Everything King: Salem’s Lot

So, I love vampire stories. Dracula, Anne Rice, Lost Boys, Fright Night, Blade, the Buffy-verse, even Twilight (though it gets a little rough when I start thinking about the relationship dynamics going on there). So many others. Serious and silly, I enjoy them.

Salem’s Lot is quintessential vampire. They can’t go out during the day. Holy water and crosses hurt them if the wielder believes in them. They can’t enter a home without permission and hypnotize their victims to get inside. They can mist through things and their reflections are not solid if present at all. A stake to the heart is the preferred method to kill them.

When people break these vampire “rules”, the story is harder to enjoy. I just think the author is trying to fix holes in their plot. Twilight is the worst of the rule breakers. Blade also breaks the rule but has a much better plot line explaining why Blade can go out in the daylight.

Salem’s Lot is a small town in Maine. Writer Ben Mears has returned to the Lot to work on a book about the town’s most notorious murder/suicide and the home it happened in, Marsten House. He planned to rent the house and write his book there, but he learned the home had been purchased.

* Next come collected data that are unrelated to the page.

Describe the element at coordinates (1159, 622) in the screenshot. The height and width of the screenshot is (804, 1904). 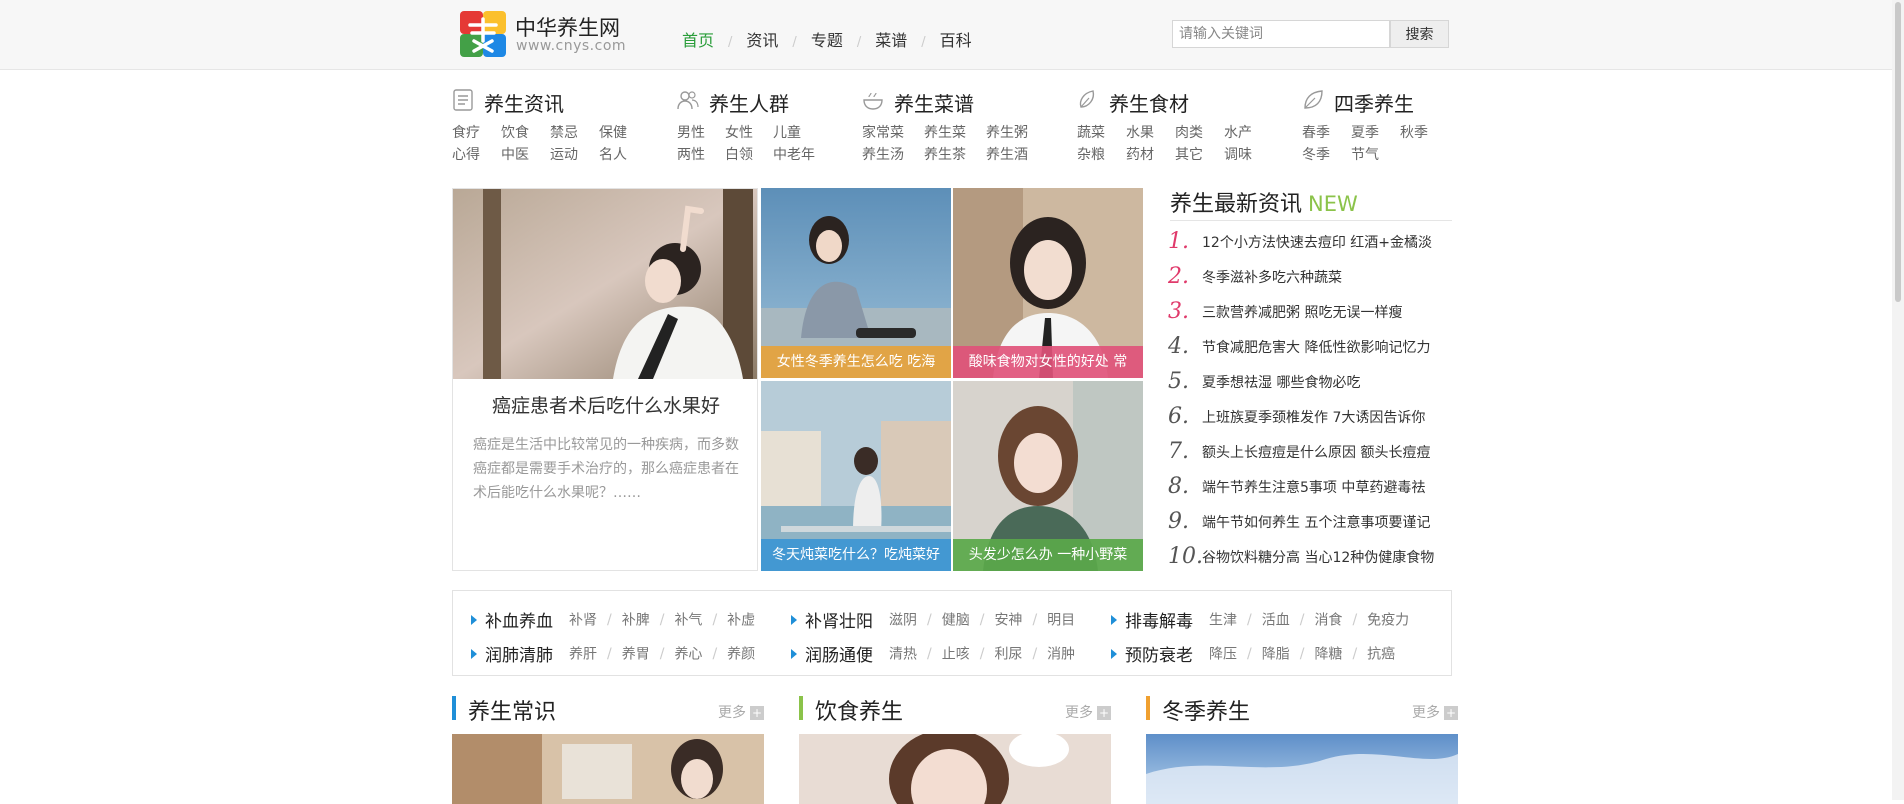
I see `tag-group-title: 排毒解毒` at that location.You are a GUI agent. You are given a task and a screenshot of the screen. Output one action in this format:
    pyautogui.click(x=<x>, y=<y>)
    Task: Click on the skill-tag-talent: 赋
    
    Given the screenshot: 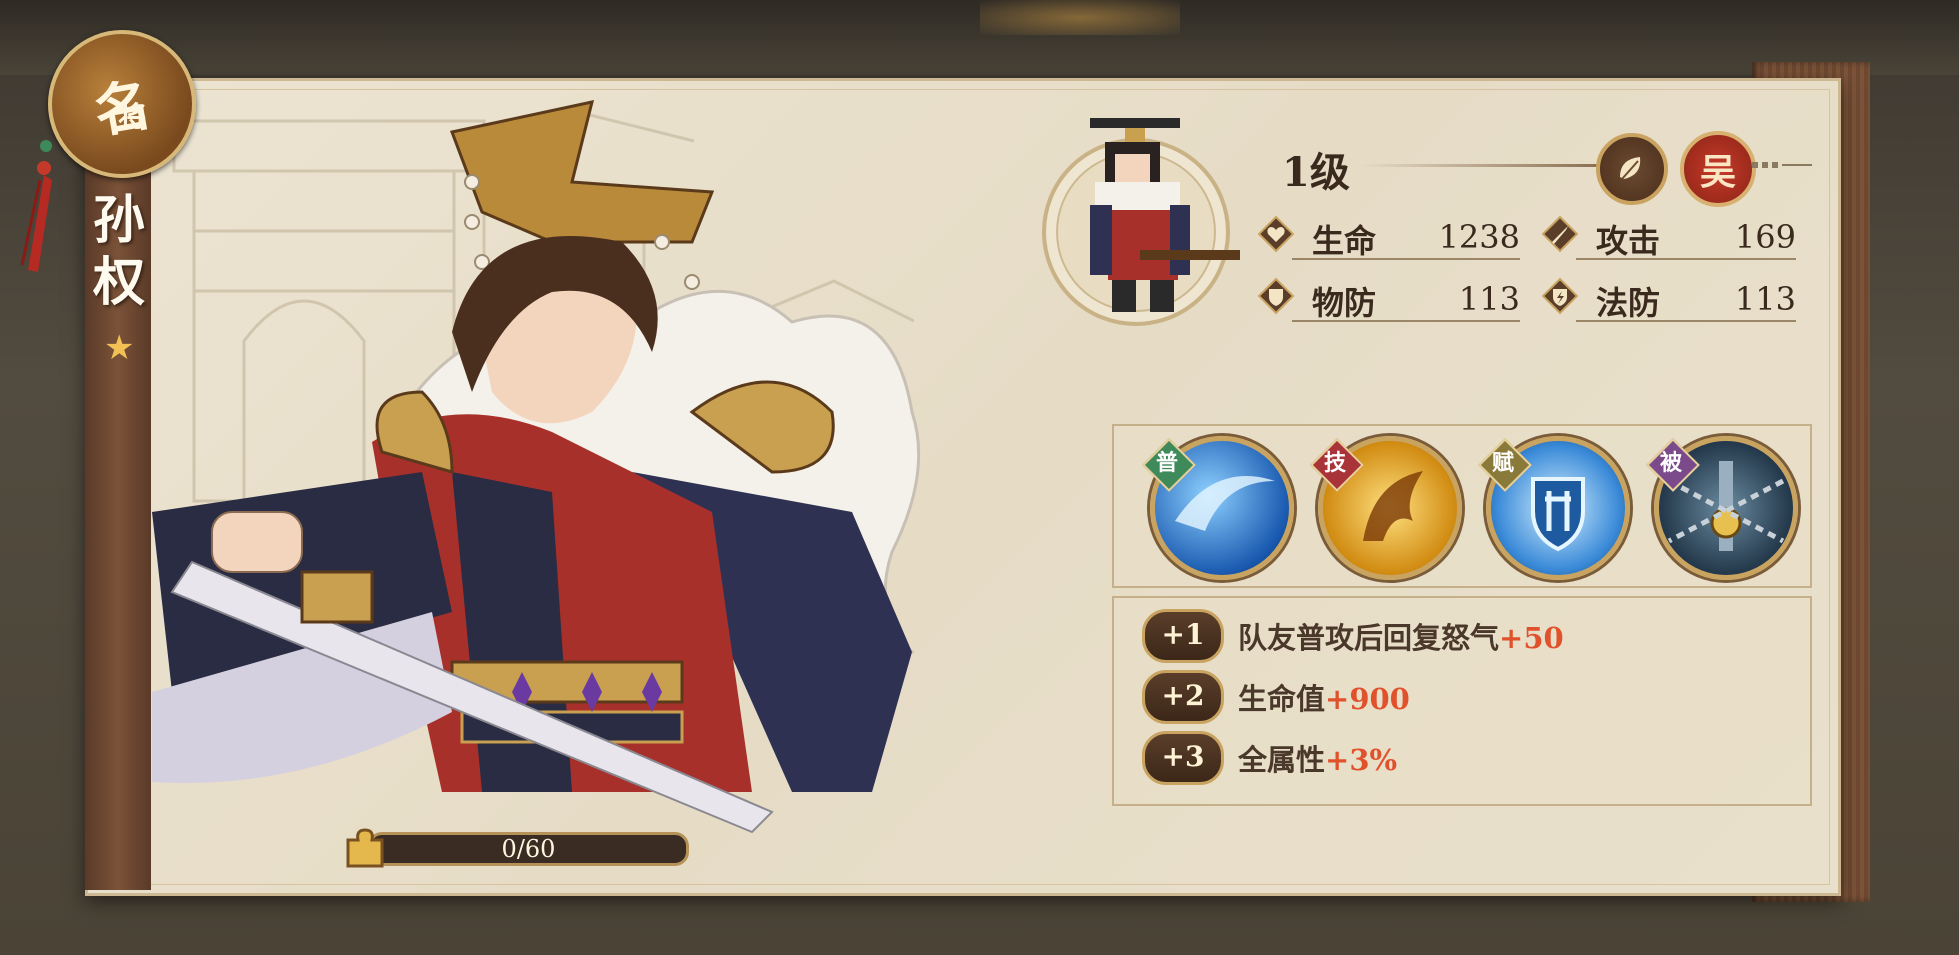 What is the action you would take?
    pyautogui.click(x=1502, y=463)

The new owners seemed to be moving in around the time Ben arrived in town.

A small boy disappears one night in the woods and his older brother is stricken with illness and can’t remember what happened to them.  Eventually the older brother dies. Others come down with a similar illness and die as well.

Ben and his group of friends suspect the new owners of Marsten House are vampires and come up with a plan to confront them. One-by-one, Ben’s friends are picked off until it is just him and a boy from town. They manage to kill the head vampire and then flee town.

My biggest complaint about this book is how fast Ben and his friends decide a vampire is running around, almost like it was an everyday problem. Sure, they get concrete confirmation soon enough, but the initial jump to that conclusion was too soon.

Otherwise, I think this is a great book. The character development is spot on, which I expect from Stephen King. He can give a random, short-lived character life in a way that few other authors manage.

Next up, I’m reading Rage by Richard Bachman (aka Stephen King). King made the pseudonym because back in the 1970s, a writer couldn’t publish more than one book per year (source: https://en.wikipedia.org/wiki/Richard_Bachman). King is known for being prolific to the extent that I’ve heard some people say he has a team of writers working for him to churn out his books. Seems unlikely to me, but you never know for sure. Either way, I don’t really care. I still enjoy his books.

I found there was a hurdle to reading everything King, out-of-print. Rage is the first book I’ve come to in King’s list that is OOP. There was a collection of the Bachman books (image above), but that is also OOP. I found an old used copy for sale online finally so I’ll be able to keep reading everything in order.